# Task prompt
No record may be left out; print them all verbatim.

#####

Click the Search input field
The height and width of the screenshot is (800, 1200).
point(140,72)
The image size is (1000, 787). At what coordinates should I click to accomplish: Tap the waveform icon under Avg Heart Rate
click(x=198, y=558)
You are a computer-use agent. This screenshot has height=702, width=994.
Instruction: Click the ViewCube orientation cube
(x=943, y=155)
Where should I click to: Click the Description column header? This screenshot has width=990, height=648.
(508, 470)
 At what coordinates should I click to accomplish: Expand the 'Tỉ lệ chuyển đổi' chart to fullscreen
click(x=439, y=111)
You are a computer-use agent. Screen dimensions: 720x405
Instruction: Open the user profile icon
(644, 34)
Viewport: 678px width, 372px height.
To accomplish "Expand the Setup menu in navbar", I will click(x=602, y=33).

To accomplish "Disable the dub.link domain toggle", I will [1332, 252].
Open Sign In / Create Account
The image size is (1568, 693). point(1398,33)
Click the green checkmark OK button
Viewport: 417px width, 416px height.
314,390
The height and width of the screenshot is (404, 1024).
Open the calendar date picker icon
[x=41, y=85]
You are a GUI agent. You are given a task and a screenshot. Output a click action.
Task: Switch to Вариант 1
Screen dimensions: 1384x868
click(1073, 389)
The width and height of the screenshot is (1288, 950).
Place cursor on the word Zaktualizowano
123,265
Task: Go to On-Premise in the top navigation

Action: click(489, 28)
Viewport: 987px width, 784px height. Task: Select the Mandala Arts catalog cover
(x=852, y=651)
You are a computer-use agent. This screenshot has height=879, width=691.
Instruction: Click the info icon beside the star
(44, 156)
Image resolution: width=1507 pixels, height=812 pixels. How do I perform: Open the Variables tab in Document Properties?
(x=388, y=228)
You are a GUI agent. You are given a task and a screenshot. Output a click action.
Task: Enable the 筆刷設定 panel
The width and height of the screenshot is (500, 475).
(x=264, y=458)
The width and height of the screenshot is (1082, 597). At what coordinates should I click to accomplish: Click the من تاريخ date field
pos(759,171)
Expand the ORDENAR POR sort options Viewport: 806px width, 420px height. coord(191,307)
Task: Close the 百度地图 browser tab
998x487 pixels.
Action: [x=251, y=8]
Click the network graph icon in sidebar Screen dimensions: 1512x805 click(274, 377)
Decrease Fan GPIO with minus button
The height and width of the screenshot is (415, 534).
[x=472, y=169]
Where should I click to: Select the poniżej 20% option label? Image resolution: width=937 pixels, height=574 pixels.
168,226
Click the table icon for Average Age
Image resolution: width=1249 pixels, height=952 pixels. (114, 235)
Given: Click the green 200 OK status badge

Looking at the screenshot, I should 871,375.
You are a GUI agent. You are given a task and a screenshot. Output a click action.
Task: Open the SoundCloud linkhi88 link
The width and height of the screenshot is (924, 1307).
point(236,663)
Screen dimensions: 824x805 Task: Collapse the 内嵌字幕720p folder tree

#####

# Solution for this task
Click the Search input field
The height and width of the screenshot is (800, 1200).
point(140,72)
The image size is (1000, 787). At what coordinates should I click to accomplish: Tap the waveform icon under Avg Heart Rate
click(x=198, y=558)
You are a computer-use agent. This screenshot has height=702, width=994.
Instruction: Click the ViewCube orientation cube
(x=943, y=155)
Where should I click to: Click the Description column header? This screenshot has width=990, height=648.
(508, 470)
 At what coordinates should I click to accomplish: Expand the 'Tỉ lệ chuyển đổi' chart to fullscreen
click(x=439, y=111)
You are a computer-use agent. Screen dimensions: 720x405
Instruction: Open the user profile icon
(644, 34)
Viewport: 678px width, 372px height.
To accomplish "Expand the Setup menu in navbar", I will click(x=602, y=33).

To accomplish "Disable the dub.link domain toggle", I will [1332, 252].
Open Sign In / Create Account
The image size is (1568, 693). point(1398,33)
Click the green checkmark OK button
Viewport: 417px width, 416px height.
314,390
The height and width of the screenshot is (404, 1024).
Open the calendar date picker icon
[x=41, y=85]
You are a GUI agent. You are given a task and a screenshot. Output a click action.
Task: Switch to Вариант 1
Screen dimensions: 1384x868
click(1073, 389)
The width and height of the screenshot is (1288, 950).
Place cursor on the word Zaktualizowano
123,265
Task: Go to On-Premise in the top navigation

Action: click(489, 28)
Viewport: 987px width, 784px height. Task: Select the Mandala Arts catalog cover
(x=852, y=651)
You are a computer-use agent. This screenshot has height=879, width=691.
Instruction: Click the info icon beside the star
(44, 156)
Image resolution: width=1507 pixels, height=812 pixels. How do I perform: Open the Variables tab in Document Properties?
(x=388, y=228)
You are a GUI agent. You are given a task and a screenshot. Output a click action.
Task: Enable the 筆刷設定 panel
The width and height of the screenshot is (500, 475).
(x=264, y=458)
The width and height of the screenshot is (1082, 597). At what coordinates should I click to accomplish: Click the من تاريخ date field
pos(759,171)
Expand the ORDENAR POR sort options Viewport: 806px width, 420px height. coord(191,307)
Task: Close the 百度地图 browser tab
998x487 pixels.
Action: [x=251, y=8]
Click the network graph icon in sidebar Screen dimensions: 1512x805 click(274, 377)
Decrease Fan GPIO with minus button
The height and width of the screenshot is (415, 534).
[x=472, y=169]
Where should I click to: Select the poniżej 20% option label? Image resolution: width=937 pixels, height=574 pixels.
168,226
Click the table icon for Average Age
Image resolution: width=1249 pixels, height=952 pixels. (114, 235)
Given: Click the green 200 OK status badge

Looking at the screenshot, I should 871,375.
You are a GUI agent. You are given a task and a screenshot. Output a click action.
Task: Open the SoundCloud linkhi88 link
The width and height of the screenshot is (924, 1307).
point(236,663)
Screen dimensions: 824x805 Task: Collapse the 内嵌字幕720p folder tree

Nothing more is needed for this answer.